According to The hooligan :

Someone mentioned higher voltage being pumped through the lines. Does
this make sense to you who are not electrically challenged? How about
more Hz?


No neither would explain it. Voltage or hz changes big enough to
have this big an effect on your billing would almost certainly
have caused damage to some of your or your neighbor's equipment,
and would probably have been visible during the time.

Actually less hz means more current to inductive devices like
motors, and more hz means less current. hz changes won't do
_anything_ to pure resistive devices.

With many devices, when you raise the voltage, the current
doesn't increase at the same rate, and in some cases even declines.
In a pure resistive device, a 10% increase in voltage comes with
a 10% increase in current - 21% in watts.
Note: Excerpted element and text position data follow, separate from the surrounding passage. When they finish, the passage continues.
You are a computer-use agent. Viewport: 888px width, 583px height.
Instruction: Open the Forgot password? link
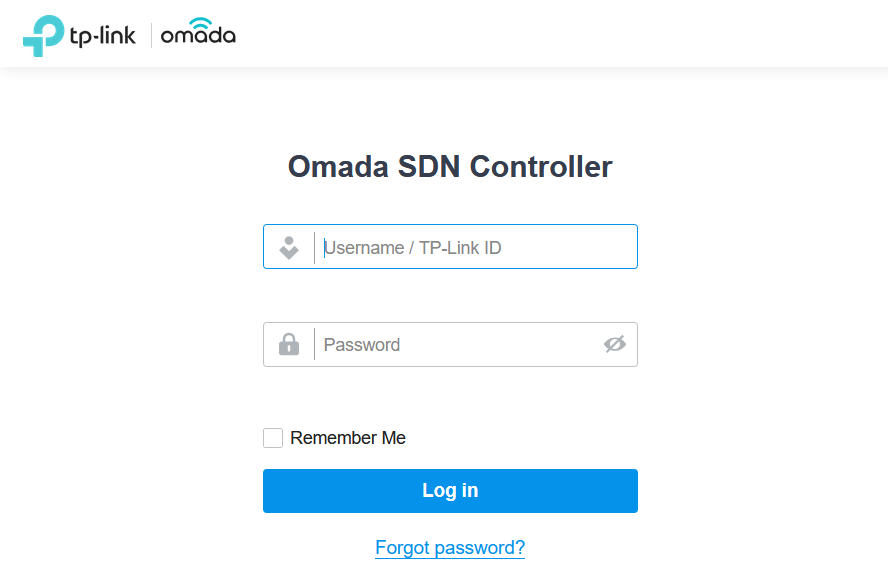pos(450,547)
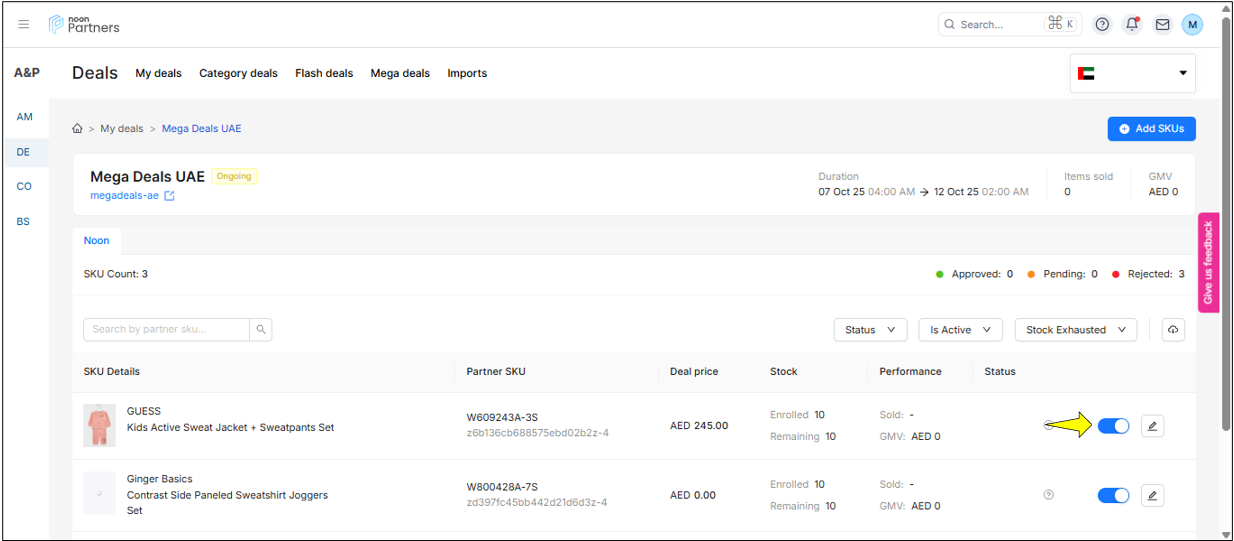The image size is (1234, 541).
Task: Go to the Category deals tab
Action: 238,73
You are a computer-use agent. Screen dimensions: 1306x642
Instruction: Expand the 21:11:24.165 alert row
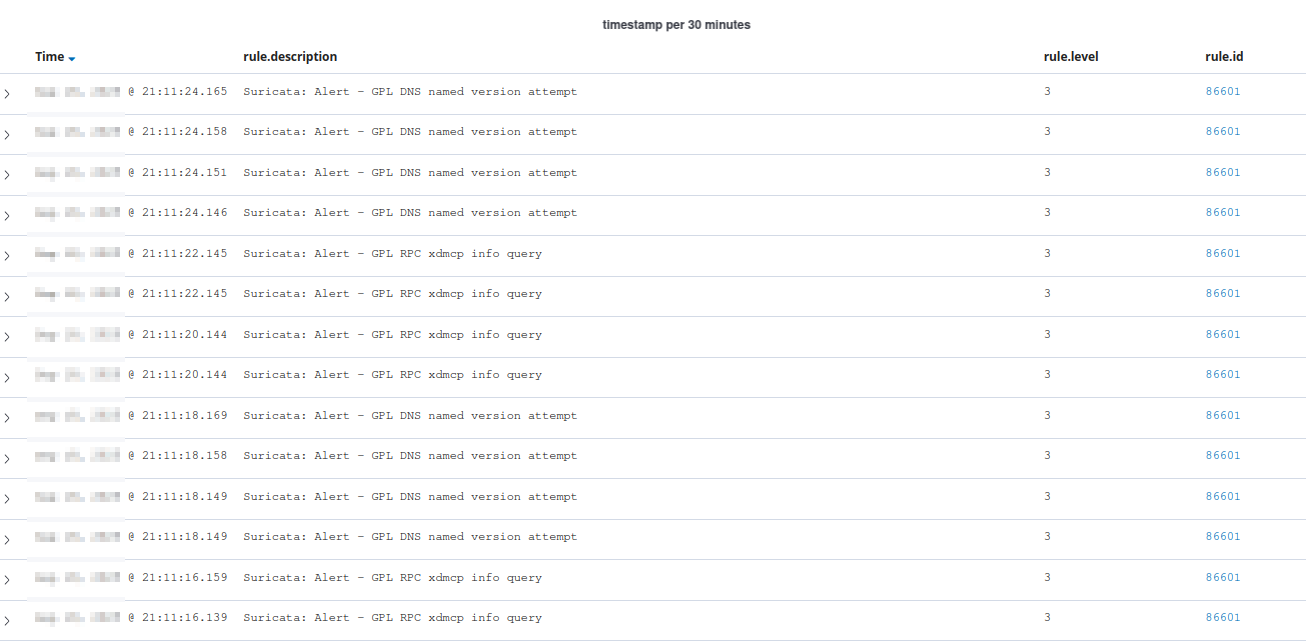click(x=7, y=94)
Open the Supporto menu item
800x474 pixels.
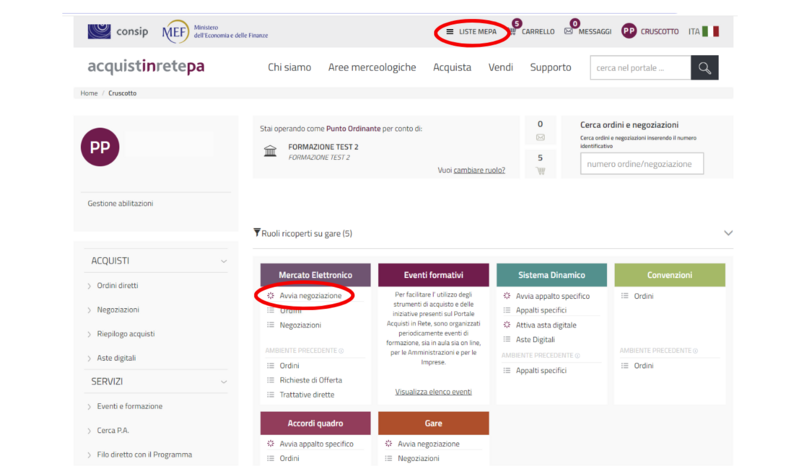coord(550,68)
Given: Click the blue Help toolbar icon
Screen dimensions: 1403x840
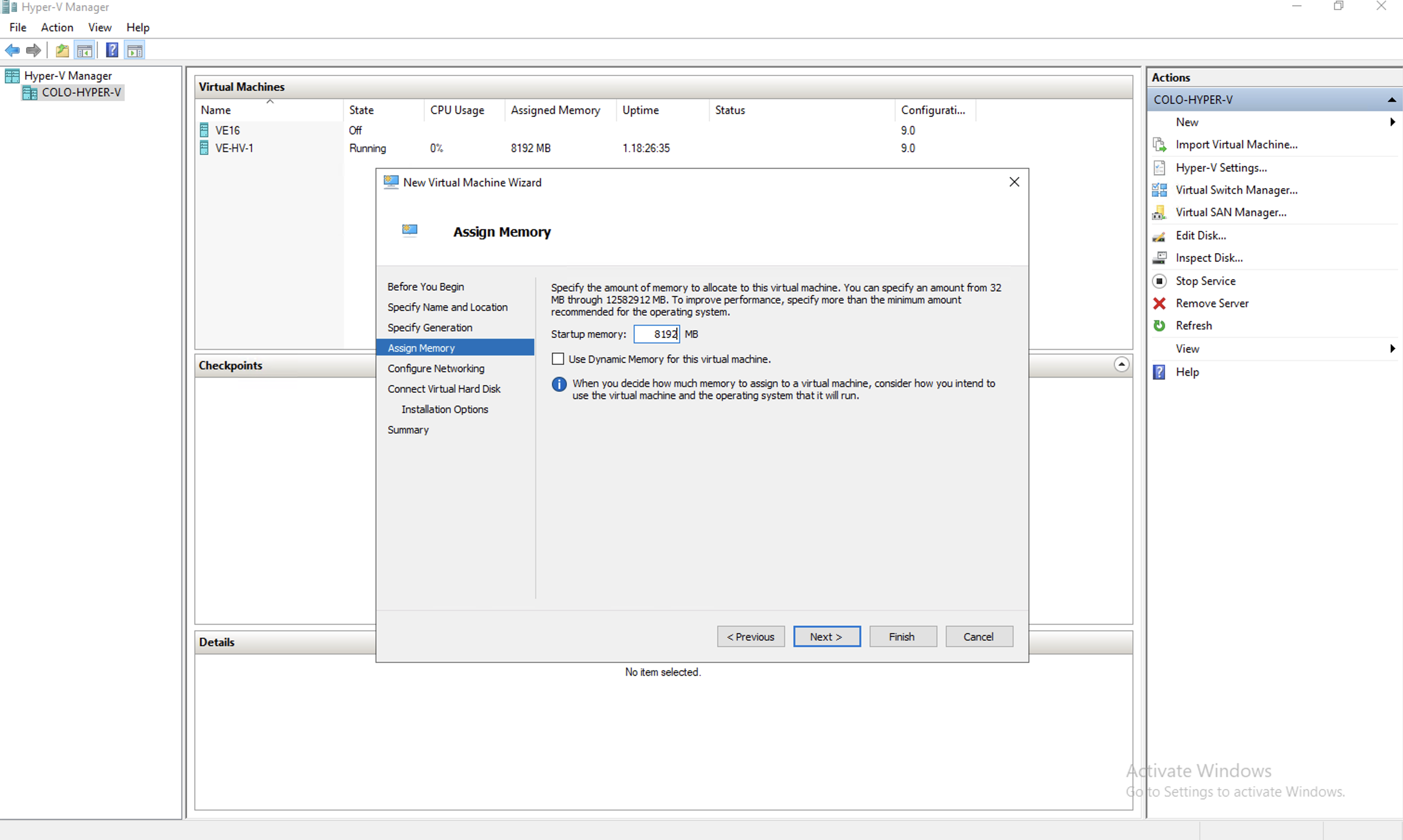Looking at the screenshot, I should click(x=112, y=50).
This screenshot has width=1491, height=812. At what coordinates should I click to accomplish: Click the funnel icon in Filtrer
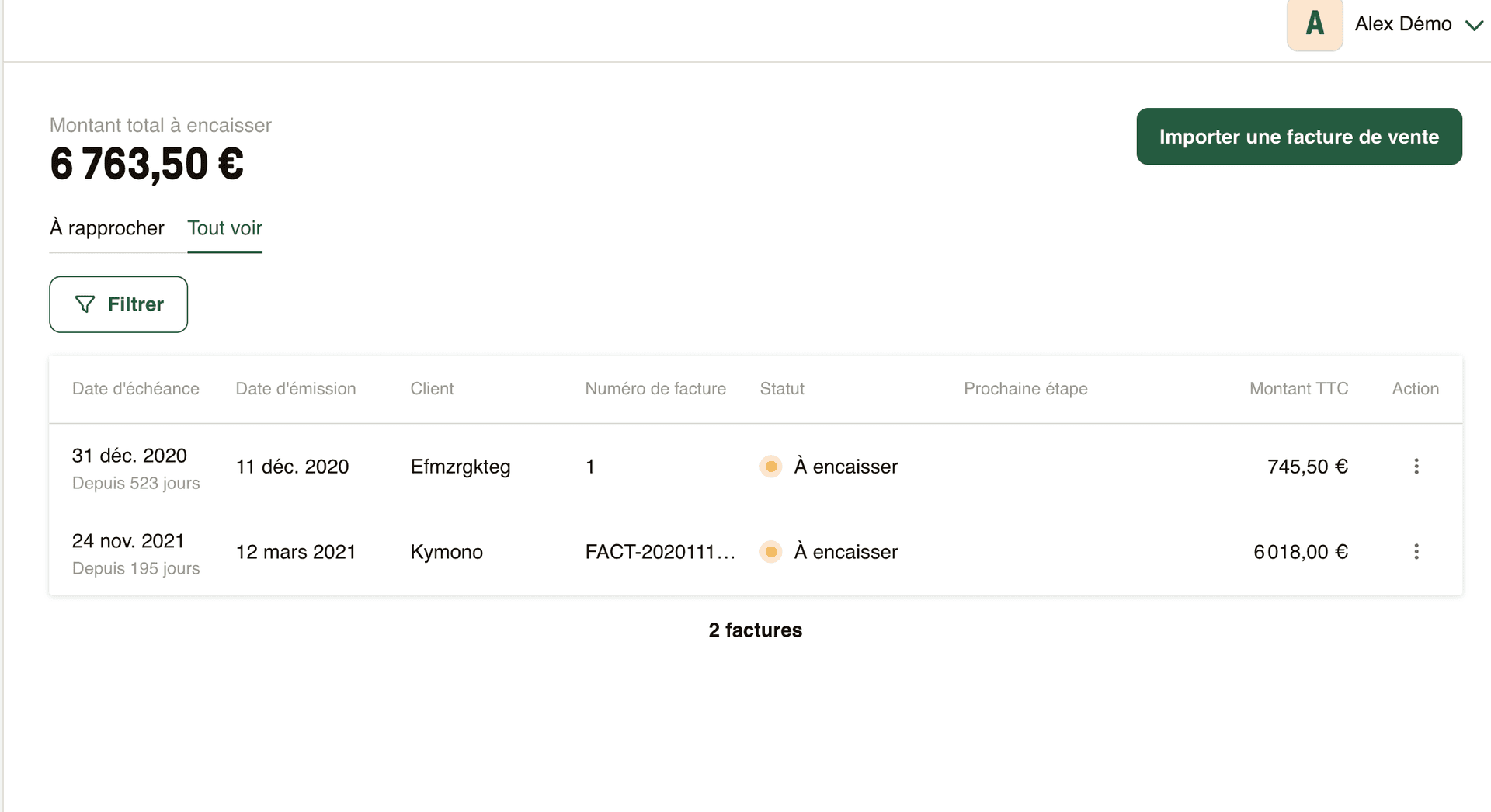click(x=85, y=304)
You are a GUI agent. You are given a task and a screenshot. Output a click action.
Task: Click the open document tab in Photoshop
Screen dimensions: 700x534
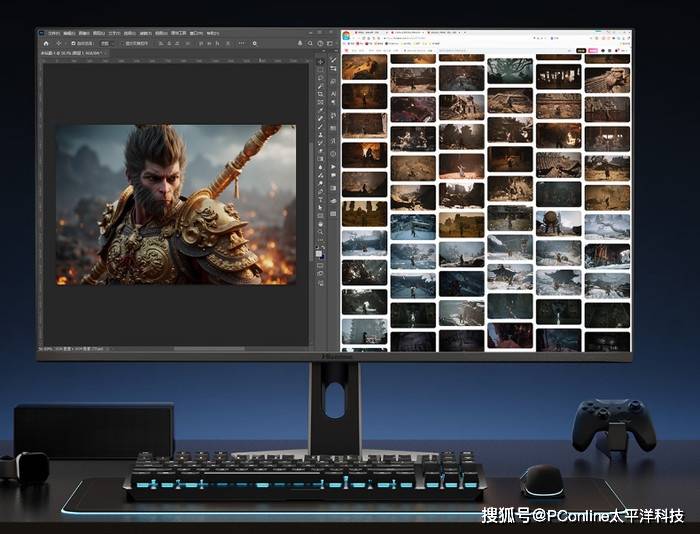click(70, 53)
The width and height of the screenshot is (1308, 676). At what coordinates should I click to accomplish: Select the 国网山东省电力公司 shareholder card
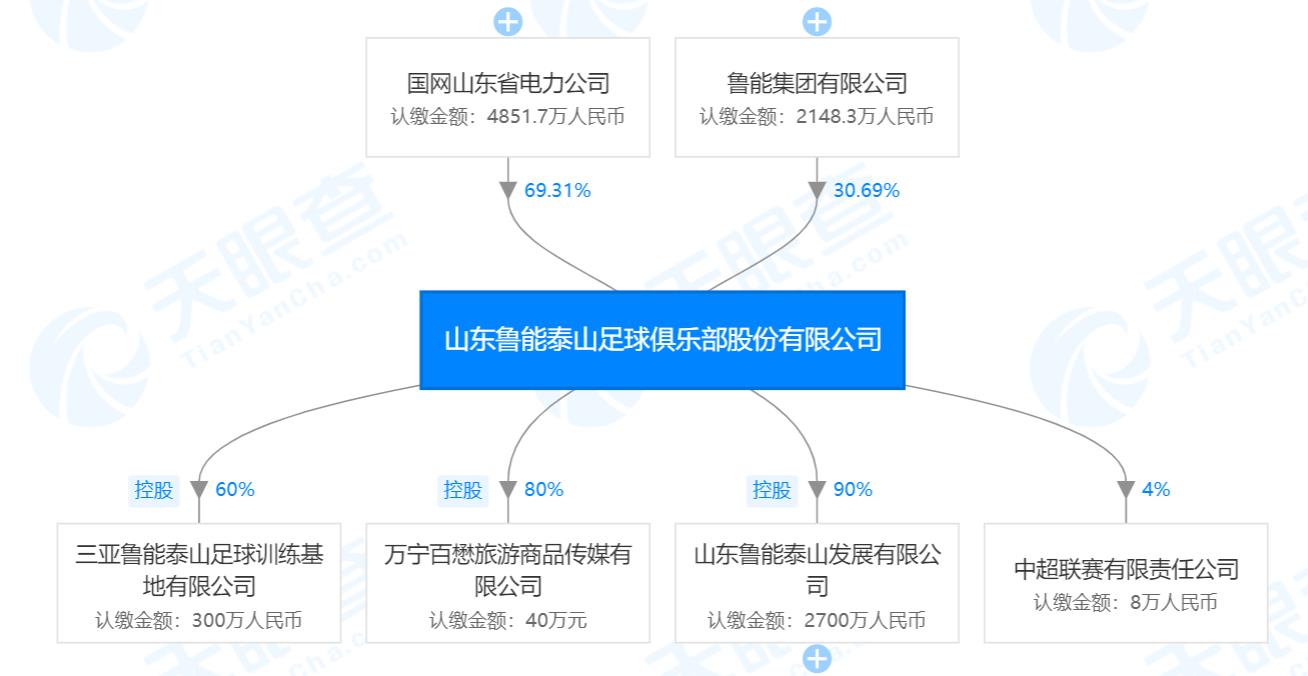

However, many devices
in a home don't behave that way. Even incandescents significantly
change resistance as the voltage goes up (filament gets hotter). In
other words, V/I isn't a constant in incandescent bulbs or resistive
heat strips.

I'm more thinking of a processing error in their billing cycle. If
you know what the before/after readings were (directly from the
meter) compare that to the bill. It's remotely possible that when
presented with a big gap in the data flow, the billing software
gets confused - eg: a negative increment instead of a positive.
Who knows, perhaps the meter electronics forgot something while
they were unpowered _that_ long.

You seem to be lucky that your utility is also interested in
understanding what's happening. Keep working it - they will
want to figure it out.
--
Chris Lewis,

Age and Treachery will Triumph over Youth and Skill
It's not just anyone who gets a Starship Cruiser class named after them.